Dicen que el mar enseña disciplina, paciencia y carácter. Pero a veces ni mil tormentas preparan a un capitán para sobrevivir al naufragio de su propia casa.
Francisco Javier, viejo lobo de mar jubilado, regresa al hogar tras una vida surcando océanos… solo para descubrir que el temporal ahora sopla bajo su propio techo. Tres hijas que se fueron, un hijo solterón que no se va y una esposa que lo consiente todo.
Una historia de humor, estrategia doméstica y ternura cansada al estilo de Tony Capel.
Tempestad en tierra firme
Francisco Javier fue Capitán de la Marina Mercante. Un hombre de los de antes, de manos curtidas por el salitre y mirada de horizonte perpetuo. Había surcado todos los mares que la geografía y la paciencia humana permiten, desde el Índico hasta el Caribe, desde los hielos del Norte hasta los canales grasientos del Bósforo. En su rostro quedaban las arrugas del viento, la soledad y las tormentas. En su alma, la costra invisible de haber vivido siempre lejos.
Su vida, más que vivida, fue navegada.
A cambio del pan y del deber, dejó atrás esposa, hijos, padres y una juventud que se oxidó en cubierta. Veía crecer a sus hijos por entregas, como capítulos sueltos de un libro que nunca terminaba. Tres mujeres y un varón. A todos logró darles carrera universitaria, a base de noches de guardia y whisky de a bordo.
Cuando se jubiló, regresó a casa con la ilusión ingenua de quien cree que lo esperan con la misma devoción con la que uno recuerda. Pero la tierra firme tiene sus propias mareas, y las corrientes familiares suelen ser más traicioneras que el Cabo de Hornos.
Sus tres hijas se habían independizado, formaron su propia familia y solo volvían de visita, cargadas de nietos y nostalgia.
El único que quedaba en casa era su hijo, un ingeniero solterón de cuarenta años, con trabajo, buena nómina y un chalet propio que jamás estrenó. Vivía cómodo en el hogar paterno, donde su madre —bendita santa o bendita tonta, según el día— le planchaba las camisas, le cocinaba a su gusto y le toleraba los caprichos de eterno adolescente.
El Capitán lo observaba con una mezcla de desconcierto y furia contenida. Había cruzado huracanes, soportado motines y atravesado tifones, pero nunca había visto una tormenta tan persistente como la del hijo que no se iba.
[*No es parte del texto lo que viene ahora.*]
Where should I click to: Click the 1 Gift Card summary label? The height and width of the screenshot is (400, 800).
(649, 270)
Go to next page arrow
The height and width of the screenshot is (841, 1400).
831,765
Buscó consejo en un abogado, y este, encogiéndose de hombros, le explicó que no existía ley que amparase echar a un hijo adulto del hogar.
—El Código Civil no contempla motines domésticos, Capitán —le dijo el letrado.
Entonces el viejo marino hizo lo que mejor sabía: trazó un plan estratégico.
Sin artillería, pero con astucia.
Empezó por cambiar los muebles de sitio, como si el salón fuera un puente de mando en plena maniobra. Puso al perro a dormir en el sofá, vació el frigorífico de cervezas, encendía la radio a las seis de la mañana con marchas marineras y compró un canario que trinaba al alba junto a la ventana del hijo.
Cuando el muchacho traía alguna novia, el Capitán salía en bata y preguntaba con voz grave:
—¿Tú eres la que se va a casar con mi hijo… o la que vino anoche?
A las pocas semanas, el cuarentón solterón zarpó definitivamente hacia su chalet, empujado por los vientos del decoro y la vergüenza.
El Capitán no celebró la victoria. Solo sirvió un ron, se sentó en silencio frente al mar que ahora miraba desde la ventana, y pensó —como si hablara con un viejo barco— que, en el fondo, la tierra firme también naufraga.